Article:
»»
Eric William Fenby OBE (22 April 190618 February 1997) was an English composer, conductor, pianist, organist and teacher who is best known for being Frederick Delius's amanuensis from 1928 to 1934. He helped Delius realise a number of works that would not otherwise have been forthcoming.

Fenby was born in Scarborough, North Yorkshire, and as a youth took lessons in the piano, organ and cello. At the age of 12 he was appointed organist at Holy Trinity Church. As a composer he was largely self-taught. By 1925 he had conducted a work for string orchestra at the Spa Grand Hall in Scarborough and had written some minor pieces.

Working for Delius

In 1928, hearing that Delius had become virtually helpless because of blindness and paralysis (due to syphilis), he offered to serve him as an amanuensis. Fenby worked, at the composer's home in Grez-sur-Loing, near Paris, for extended periods until Delius died almost six years later. The project was taxing not only because of the need to devise a unique mode of musical communication but also because of Delius's difficult temperament and atheism.
««
Aim 1:
Output the passage of the Eric Fenby article that begins with the words containing "Fenby was born" and ends with "temperament and atheism.", copied word for word.
Aim 2:
Continue the Eric Fenby article from its last sentence.

Data entries:
»»
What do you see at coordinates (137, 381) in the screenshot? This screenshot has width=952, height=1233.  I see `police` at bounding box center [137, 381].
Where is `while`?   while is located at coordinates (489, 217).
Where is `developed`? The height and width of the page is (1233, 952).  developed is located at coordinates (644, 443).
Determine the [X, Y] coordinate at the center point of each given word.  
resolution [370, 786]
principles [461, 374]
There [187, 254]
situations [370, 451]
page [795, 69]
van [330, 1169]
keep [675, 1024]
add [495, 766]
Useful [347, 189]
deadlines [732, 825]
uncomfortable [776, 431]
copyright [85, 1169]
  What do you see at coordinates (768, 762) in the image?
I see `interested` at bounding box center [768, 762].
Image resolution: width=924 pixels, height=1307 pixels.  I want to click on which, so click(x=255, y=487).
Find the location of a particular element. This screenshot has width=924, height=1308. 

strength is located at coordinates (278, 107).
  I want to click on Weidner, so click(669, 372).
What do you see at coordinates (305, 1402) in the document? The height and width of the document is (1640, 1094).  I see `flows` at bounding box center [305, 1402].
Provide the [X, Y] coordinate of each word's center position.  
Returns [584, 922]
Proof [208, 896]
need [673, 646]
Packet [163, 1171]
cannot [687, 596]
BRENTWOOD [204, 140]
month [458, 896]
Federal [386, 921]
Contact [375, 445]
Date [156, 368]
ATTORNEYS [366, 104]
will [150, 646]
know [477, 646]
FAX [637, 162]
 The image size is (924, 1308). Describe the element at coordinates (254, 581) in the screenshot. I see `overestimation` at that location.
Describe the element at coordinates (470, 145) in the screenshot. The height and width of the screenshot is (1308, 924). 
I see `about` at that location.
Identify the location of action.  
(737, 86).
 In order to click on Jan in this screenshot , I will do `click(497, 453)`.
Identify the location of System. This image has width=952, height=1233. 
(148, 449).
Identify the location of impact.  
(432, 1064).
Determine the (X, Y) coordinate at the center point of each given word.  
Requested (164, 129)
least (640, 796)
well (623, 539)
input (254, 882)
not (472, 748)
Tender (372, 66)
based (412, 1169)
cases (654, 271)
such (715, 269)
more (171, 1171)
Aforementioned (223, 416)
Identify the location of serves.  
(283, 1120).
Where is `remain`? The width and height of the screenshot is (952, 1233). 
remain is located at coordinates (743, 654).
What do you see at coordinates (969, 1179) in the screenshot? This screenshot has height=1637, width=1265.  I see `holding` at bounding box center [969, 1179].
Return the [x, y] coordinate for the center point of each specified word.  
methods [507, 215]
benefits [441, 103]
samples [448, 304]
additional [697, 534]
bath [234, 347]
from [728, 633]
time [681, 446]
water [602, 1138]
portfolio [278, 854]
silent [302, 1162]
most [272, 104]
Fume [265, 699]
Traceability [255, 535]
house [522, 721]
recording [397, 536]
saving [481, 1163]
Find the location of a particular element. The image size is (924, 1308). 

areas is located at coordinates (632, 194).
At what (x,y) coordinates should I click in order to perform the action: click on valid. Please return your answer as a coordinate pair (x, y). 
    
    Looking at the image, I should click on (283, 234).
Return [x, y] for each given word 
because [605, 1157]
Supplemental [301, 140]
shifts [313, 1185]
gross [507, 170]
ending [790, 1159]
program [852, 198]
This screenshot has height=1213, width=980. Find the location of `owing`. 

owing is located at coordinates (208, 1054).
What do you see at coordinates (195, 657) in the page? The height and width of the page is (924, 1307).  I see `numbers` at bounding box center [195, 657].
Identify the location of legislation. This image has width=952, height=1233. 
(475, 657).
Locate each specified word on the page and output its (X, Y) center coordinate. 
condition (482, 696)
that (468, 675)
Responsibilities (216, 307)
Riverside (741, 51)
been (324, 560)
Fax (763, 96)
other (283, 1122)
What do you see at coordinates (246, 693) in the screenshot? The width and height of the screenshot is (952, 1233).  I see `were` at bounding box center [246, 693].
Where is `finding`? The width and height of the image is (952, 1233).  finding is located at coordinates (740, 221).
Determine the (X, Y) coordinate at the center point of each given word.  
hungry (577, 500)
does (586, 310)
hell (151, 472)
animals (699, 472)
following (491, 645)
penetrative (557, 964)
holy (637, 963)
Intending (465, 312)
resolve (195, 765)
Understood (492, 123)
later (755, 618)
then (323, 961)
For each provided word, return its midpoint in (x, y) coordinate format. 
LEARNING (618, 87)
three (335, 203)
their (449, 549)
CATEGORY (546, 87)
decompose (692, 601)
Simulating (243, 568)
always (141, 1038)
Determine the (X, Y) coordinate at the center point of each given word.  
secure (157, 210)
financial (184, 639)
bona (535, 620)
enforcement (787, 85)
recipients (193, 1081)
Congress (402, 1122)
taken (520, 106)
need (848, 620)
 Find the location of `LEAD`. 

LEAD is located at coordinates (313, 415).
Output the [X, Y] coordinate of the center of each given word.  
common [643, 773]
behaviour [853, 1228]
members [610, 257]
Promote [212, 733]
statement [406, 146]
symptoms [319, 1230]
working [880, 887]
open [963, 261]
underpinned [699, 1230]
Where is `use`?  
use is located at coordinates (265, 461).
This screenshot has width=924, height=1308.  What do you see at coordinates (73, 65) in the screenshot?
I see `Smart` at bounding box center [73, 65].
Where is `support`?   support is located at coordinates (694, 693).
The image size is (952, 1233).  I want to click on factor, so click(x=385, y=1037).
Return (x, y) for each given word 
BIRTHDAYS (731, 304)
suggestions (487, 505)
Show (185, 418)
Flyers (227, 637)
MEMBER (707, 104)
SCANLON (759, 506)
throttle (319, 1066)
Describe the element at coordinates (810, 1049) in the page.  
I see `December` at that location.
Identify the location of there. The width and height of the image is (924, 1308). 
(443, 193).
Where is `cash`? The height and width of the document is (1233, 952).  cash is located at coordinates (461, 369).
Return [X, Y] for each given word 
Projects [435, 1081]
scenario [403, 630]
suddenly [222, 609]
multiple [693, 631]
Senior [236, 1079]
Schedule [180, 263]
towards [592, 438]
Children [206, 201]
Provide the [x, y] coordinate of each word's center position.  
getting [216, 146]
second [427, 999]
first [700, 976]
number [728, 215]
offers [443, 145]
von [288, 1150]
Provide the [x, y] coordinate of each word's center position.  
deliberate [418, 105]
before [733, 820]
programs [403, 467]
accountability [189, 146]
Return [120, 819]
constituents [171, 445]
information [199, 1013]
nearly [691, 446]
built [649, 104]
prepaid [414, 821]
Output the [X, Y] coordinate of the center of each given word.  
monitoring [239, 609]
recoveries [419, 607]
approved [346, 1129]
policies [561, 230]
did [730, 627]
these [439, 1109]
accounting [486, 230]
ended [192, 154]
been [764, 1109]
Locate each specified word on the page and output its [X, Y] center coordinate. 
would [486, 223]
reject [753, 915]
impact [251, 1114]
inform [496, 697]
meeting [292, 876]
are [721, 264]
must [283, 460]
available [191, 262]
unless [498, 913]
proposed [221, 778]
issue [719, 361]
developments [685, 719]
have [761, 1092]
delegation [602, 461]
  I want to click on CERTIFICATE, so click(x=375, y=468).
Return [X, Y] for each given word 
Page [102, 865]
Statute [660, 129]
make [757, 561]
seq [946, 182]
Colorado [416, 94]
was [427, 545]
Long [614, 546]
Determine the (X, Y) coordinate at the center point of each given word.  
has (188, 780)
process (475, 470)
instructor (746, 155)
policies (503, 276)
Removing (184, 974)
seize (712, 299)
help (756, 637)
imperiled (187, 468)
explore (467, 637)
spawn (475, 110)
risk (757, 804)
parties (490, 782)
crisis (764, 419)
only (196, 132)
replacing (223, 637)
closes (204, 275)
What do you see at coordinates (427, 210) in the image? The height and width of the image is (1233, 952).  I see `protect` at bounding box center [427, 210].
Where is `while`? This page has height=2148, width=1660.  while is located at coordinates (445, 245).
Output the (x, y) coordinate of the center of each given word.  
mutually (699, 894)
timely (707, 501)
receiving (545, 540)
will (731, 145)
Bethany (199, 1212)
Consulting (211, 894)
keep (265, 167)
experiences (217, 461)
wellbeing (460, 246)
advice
««
Output 1:
Fenby was born in Scarborough, North Yorkshire, and as a youth took lessons in the piano, organ and cello. At the age of 12 he was appointed organist at Holy Trinity Church. As a composer he was largely self-taught. By 1925 he had conducted a work for string orchestra at the Spa Grand Hall in Scarborough and had written some minor pieces.

Working for Delius

In 1928, hearing that Delius had become virtually helpless because of blindness and paralysis (due to syphilis), he offered to serve him as an amanuensis. Fenby worked, at the composer's home in Grez-sur-Loing, near Paris, for extended periods until Delius died almost six years later. The project was taxing not only because of the need to devise a unique mode of musical communication but also because of Delius's difficult temperament and atheism.

Output 2:
Although born into a Methodist household, Fenby had become a devout Catholic. The strain on him was intensified by the requirement to act as nurse during the composer's final days. Further responsibilities followed, including visiting Delius's severely ill widow, Jelka Rosen, and accompanying the composer's exhumed body back to England for burial. The whole experience left him "completely burnt out". In 1936, he published an account, Delius As I Knew Him.

The works he helped Delius to write (all for orchestra unless otherwise shown) are:
 A Song of Summer
 Fantastic Dance
 Irmelin prelude
 Caprice and Elegy (cello and chamber orchestra)
 Violin Sonata No. 3 (violin and piano)
 Songs of Farewell (double choir and orchestra)
 Idyll (soprano, baritone and orchestra).

This episode in Fenby's and Delius's lives was portrayed in Ken Russell's 1968 production for the BBC, Song of Summer, which can be found on YouTube. In 1980 Kate Bush sang about them in her song "Delius". In a much distorted form, the Delius-Fenby collaboration also serves as a basis for the fictional Ayrs-Frobisher collaboration in David Mitchell's novel Cloud Atlas.

Later career

After Delius's death Fenby entered the employ of the music publisher Boosey & Hawkes. He was contracted to write the score for Alfred Hitchcock's Jamaica Inn, (from Daphne du Maurier's novel), but his film career was interrupted by the Second World War. After joining the Royal Artillery he was transferred to the Education Corps at Bulford, where he conducted the Southern Command Orchestra. He was later commissioned to run Royal Army Education Corps courses in Lancashire.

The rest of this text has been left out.